» **TEXTE**:
□ □ □
Le Kurdistan, une “nation” sans Etat ?

Le Kurdistan est un “pays” sans frontières et n’a jamais était un Etat au sens moderne du terme. C’est un territoire aux paysages montagneux que se partagent plusieurs Etats : Turquie, Irak, Iran et Syrie. Entre 20 et 22 millions de Kurdes vivraient dans cet espace, dont la moitié en Turquie. Ils sont plus de cinq millions en Irak. Les Kurdes sont essentiellement musulmans sunnites.

A l’issue de la Première guerre mondiale, un espoir voit le jour pour le “peuple kurde”. En effet, le Traité de Sèvres de 1920 qui démantelait de fait l’Empire Ottoman, prévoyait la création d’un Kurdistan autonome. Mais cet espoir a été douché. Le traité est resté lettre morte, remplacé par un autre traité, celui de Lausanne (1923) qui fonda la Turquie moderne et où la création d’un Kurdistan n’apparaissait plus.

Dans les années qui suivent, une éphémère République d’Ararat est proclamée en 1927 dans l’est de la Turquie par des mouvements kurdes. La Turquie kémaliste n’a pas laissé ce territoire faire sécession et des troupes sont envoyées pour récupérer le territoire.

Une autre tentative voit le jour en 1946, cette fois-ci dans le nord-ouest de l’Iran. Profitant de l’anarchie qui régne dans cette région, des partisans kurdes fondent la République de Mahabad, autour de la ville du même nom. Mais là aussi, cet “Etat kurde” n’existe que quelques mois.
□ □ □
» **JEU DE DONNÉES**:
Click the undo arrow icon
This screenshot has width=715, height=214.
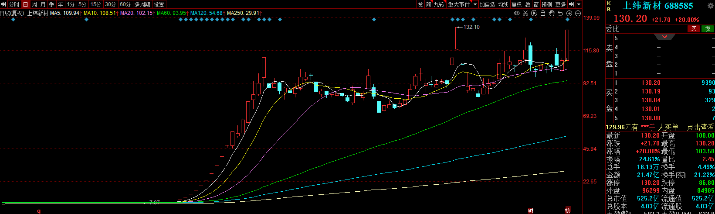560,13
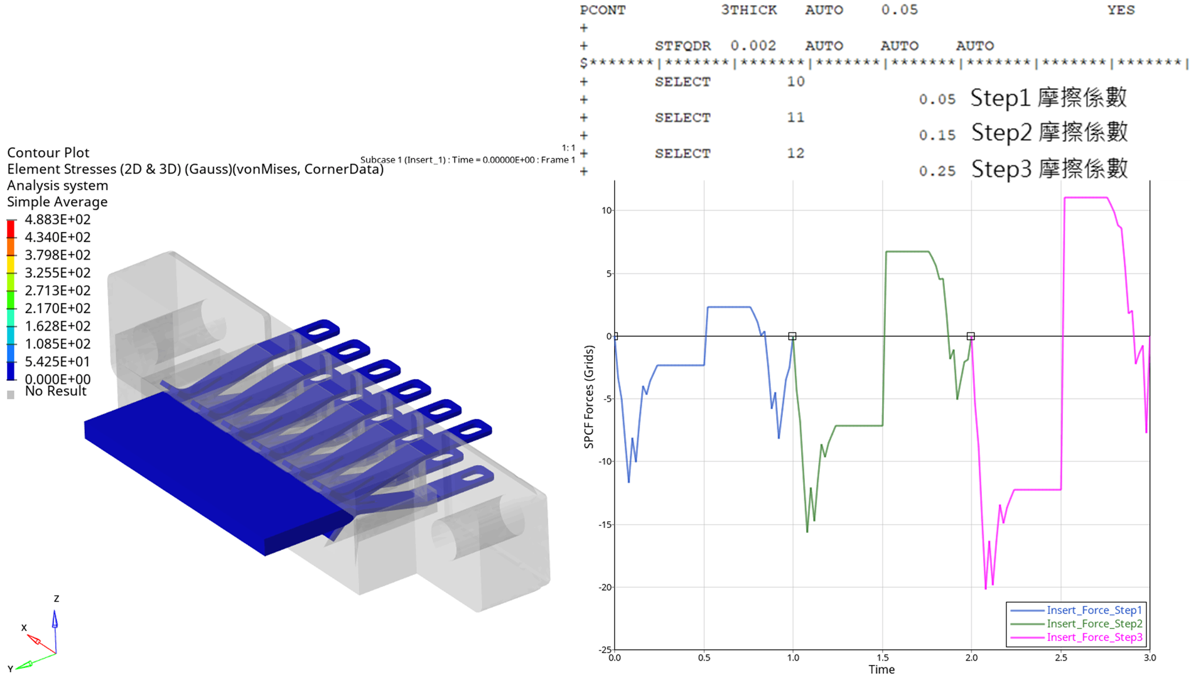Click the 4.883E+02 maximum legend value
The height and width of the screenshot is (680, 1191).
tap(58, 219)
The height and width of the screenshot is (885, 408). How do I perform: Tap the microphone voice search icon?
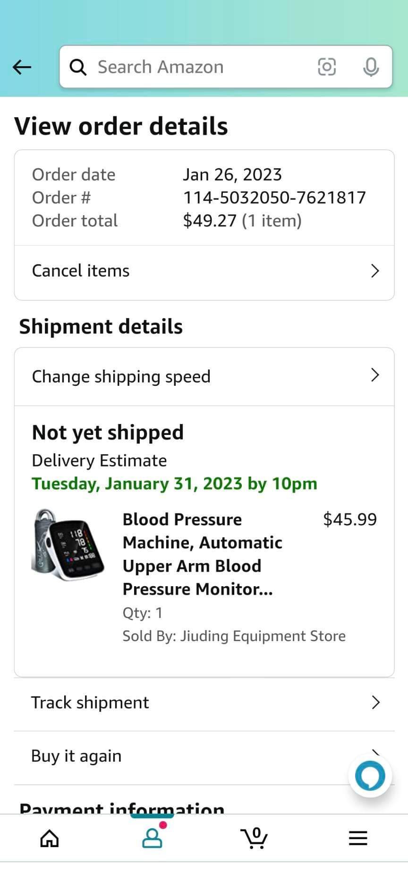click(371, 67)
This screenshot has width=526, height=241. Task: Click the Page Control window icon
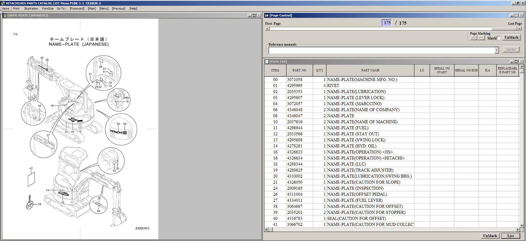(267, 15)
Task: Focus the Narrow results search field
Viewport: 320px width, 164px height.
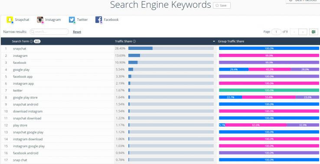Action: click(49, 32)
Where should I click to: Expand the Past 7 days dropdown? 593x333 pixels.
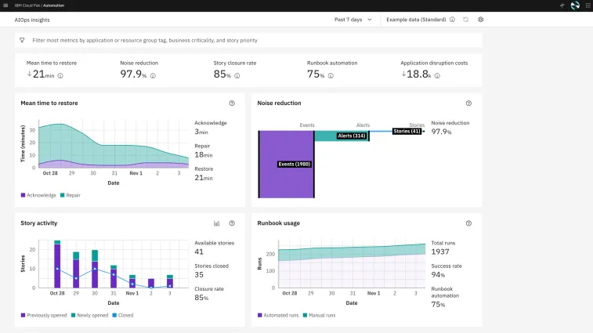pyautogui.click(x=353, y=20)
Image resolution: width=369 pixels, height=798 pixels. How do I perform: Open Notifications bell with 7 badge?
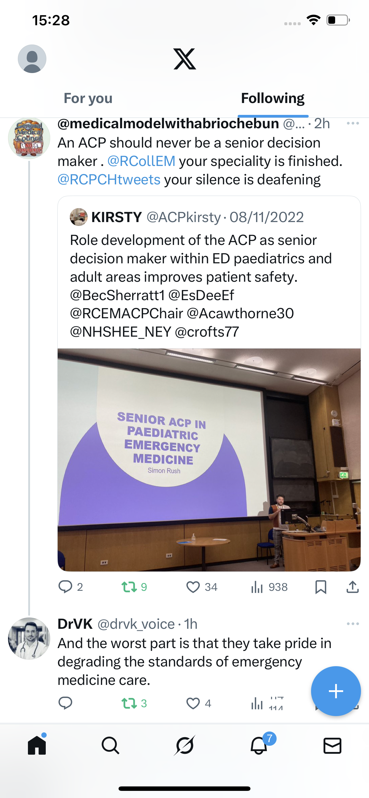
□ □ □
» **TRAVAIL DEMANDÉ**:
1. Répondez à ces questions à partir du texte sur le Kurdistan.
(a) Combien de Kurdes vivraient en Irak ?
(b) Quel traité prévoyait la création d'un Kurdistan autonome ?
(c) Dans quelle région la République de Mahabad a-t-elle été fondée ?
2. D'après le texte sur le Kurdistan, pourquoi l'espoir né après la Première guerre mondiale a-t-il été déçu ?

» **RÉSULTATS FINAUX**:
1.
(a) Plus de cinq millions.
(b) Le Traité de Sèvres de 1920.
(c) Dans le nord-ouest de l'Iran.

2. Le Traité de Sèvres, qui prévoyait un Kurdistan autonome, est resté lettre morte. Il a été remplacé par le traité de Lausanne de 1923, qui a fondé la Turquie moderne et ne prévoyait plus la création d'un Kurdistan.